EDIT: Wow, I was harsh giving this only 3 stars, since then I have really grown to love this more recent era of the band and this features the best available from all those albums so 4 stars is warranted. Furthermore the live material is absolutely stunning, so this proves the band have the power to grow on a listener over a period of time. This is an excellent addition to any prog collection, though not the masterpiece material of volume 1 of course. King Crimson addicts can rejoice that these box sets are available!

Report this review (#224282)
Posted Thursday, July 2, 2009 | Review Permalink
4 stars Definitive collection for King Crimson's second string of incarnations

The 21st Century Guide to King Crimson was issued as a follow-up to 1991's 4-disc compilation Frame by Frame. The Guide consists of two 4-disc "volumes", each containing two discs of studio material, two discs of live material, and a comprehensive booklet on the band.

The tracks - handpicked by Mr Fripp himself - are not only representative of the band, they effectively replace the need for the individual albums.

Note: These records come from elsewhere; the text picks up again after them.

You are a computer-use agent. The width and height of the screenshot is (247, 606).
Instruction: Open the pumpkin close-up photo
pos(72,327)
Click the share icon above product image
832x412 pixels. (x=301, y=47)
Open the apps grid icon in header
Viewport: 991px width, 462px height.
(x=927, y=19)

Discipline and The Power to Believe (considered the two best albums of KCs later years) are represented nearly in full. The better tracks from their hit-and-miss albums Beat and Three of a Perfect Pair are accurately culled as is the foray into the 90s material.

As with Volume I, the selection of live tracks is impeccable. Disc 2 of the collection is mostly pulled from Absent Lovers, the definitive live document for 80s KC (the remainder of the disc being a sprinkling of unreleased tracks). Disc 4 is a combination of live stuff from VROOM VROOM, Heavy ConstruKction, and EleKtriK, as well as a sampling of ProjeKcts One and Two.

Great collection, that, grouped with Volume I, covers the entirety of KC's career. An adequate replacement for the individual albums for all but the most die-hard fans.